3 This is another nam jim, a fish sauce caramel. It’s just fish sauce, sugar, and ground-up dried shrimp. You’ll get that a lot of times with green mangoes or other fruit, to dip. (We use it here for riblets, but that’s not traditional.)
4 This is Thai Sriracha. Here, we’re used to the green-top, red-rooster kind of thing, which is more Vietnamese in style. This is straight-out-of-the-bottle Thai Shark Sriracha brand, which is a little looser. I find it to be a little more balanced; the one in the green-capped bottle is just straight heat and salt. Si Racha is a town in Thailand—it’s an actual place!
5 This one is a roasted nam prik, where you get the depth of flavor from roasting the vegetables or grilling them over charcoal, and then chopping them up. We use bigger banana chilies, Thai bird chilies, lots of onion, lots of garlic, and then we also add tomatoes to it, which is a variation they do in Thailand. I just call it nam prik ampai because that’s my mom’s name, and this is her favorite nam prik. We serve it with a whole grilled dorade.
6 Here is a chili jam. It’s really hot. We serve it on the side of khao soi. In Thailand, people are crazy— they’ll just spread that on a piece of bread and eat it, or add it to tom yum soup, although I hear that’s not really a traditional way to do it. But a lot of people do it anyway.
7 This is shrimp paste nam prik, which I think is one of the oldest nam priks. It’s like a Thai version of bagna càuda, maybe. Lots of times you’ll serve that with just raw vegetables to dip, and probably some fried mackerel. It’s breakfast food; in my family’s house in Thailand, you’ll wake up and it’s fried mackerel, some vegetables, some steamed squash, and this.
8 This is our red curry. What makes it a red curry and not another curry is the combination and ratios of red chilies, shallots, garlic, coriander, kaffir lime peel, white pepper, and shrimp paste.
9 This is our massaman curry. The ingredients that set it apart from other curries are the peanuts, cumin, cloves, nutmeg, cinnamon, and cardamom—the rest of the flavorings will vary from family to family.
10 This one is a wild ginger curry—in Thai it’s called nam ya. It’s served over rice noodles. Wild ginger is different from normal ginger and has a different taste—it’s almost menthol-y, I would say. The curry also has salted mackerel in it, which gives it a bit of a funky punch.
11 This is a sour curry, which is a style of curry that doesn’t have coconut milk. This style is really popular in the south, where it’s hot. It’s punch-you-in-the-face pungent, and it’s sour from the tamarind. A lot of people struggle with this one—they don’t realize there are Thai curries that don’t have coconut milk. But jungle curry, my mom’s favorite dish, doesn’t have coconut milk either.

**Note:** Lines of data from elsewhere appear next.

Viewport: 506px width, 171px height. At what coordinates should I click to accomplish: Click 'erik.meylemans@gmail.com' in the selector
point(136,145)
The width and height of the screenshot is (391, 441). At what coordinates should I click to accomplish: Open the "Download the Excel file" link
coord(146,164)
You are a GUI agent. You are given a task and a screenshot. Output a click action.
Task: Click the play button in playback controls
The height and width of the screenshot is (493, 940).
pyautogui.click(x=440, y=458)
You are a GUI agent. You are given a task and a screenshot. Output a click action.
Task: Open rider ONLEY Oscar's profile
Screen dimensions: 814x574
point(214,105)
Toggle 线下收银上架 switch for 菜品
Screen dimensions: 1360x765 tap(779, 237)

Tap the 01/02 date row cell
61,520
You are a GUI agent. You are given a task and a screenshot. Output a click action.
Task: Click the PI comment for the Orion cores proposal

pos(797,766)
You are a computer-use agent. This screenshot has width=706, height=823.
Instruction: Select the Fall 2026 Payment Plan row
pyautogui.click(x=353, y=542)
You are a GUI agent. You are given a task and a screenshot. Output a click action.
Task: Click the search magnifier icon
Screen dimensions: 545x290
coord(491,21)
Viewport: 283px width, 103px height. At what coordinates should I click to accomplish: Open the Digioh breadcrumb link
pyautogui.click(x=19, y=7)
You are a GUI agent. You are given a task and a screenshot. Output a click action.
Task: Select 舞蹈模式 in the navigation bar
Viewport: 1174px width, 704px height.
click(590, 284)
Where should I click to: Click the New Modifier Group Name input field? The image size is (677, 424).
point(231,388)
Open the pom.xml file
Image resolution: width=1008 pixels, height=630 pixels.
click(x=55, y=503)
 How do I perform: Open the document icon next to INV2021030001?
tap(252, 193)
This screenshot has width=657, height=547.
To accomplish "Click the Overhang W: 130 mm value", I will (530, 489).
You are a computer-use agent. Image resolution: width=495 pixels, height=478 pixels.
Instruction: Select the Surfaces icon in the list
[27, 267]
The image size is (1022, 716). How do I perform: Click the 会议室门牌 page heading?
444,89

This is the stuff I grew up eating, but we definitely tweaked them for the restaurant; we had to get some kind of consistency. Trying to extract recipes from my family was very entertaining. They’re like, Oh, you just make it. And when you ask for more, it’s like, Oh, you throw in a little fish sauce. When you finally extract all the steps and ingredients out of them, it tastes amazing. My classic example is with my mom’s recipe for garlic cookies, where she says, Oh, two cups flour! For years, I thought the recipe sucked and didn’t work. And then one day, I went home had her make it for me and realized that her “cup” was like this huge freakin’ latte coffee mug. And I’m like, Yeah, I get it, two cups. “Yeah, two cups! That’s what I said!”
Ann Redding is the chef and co-owner of Uncle Boons in New York City.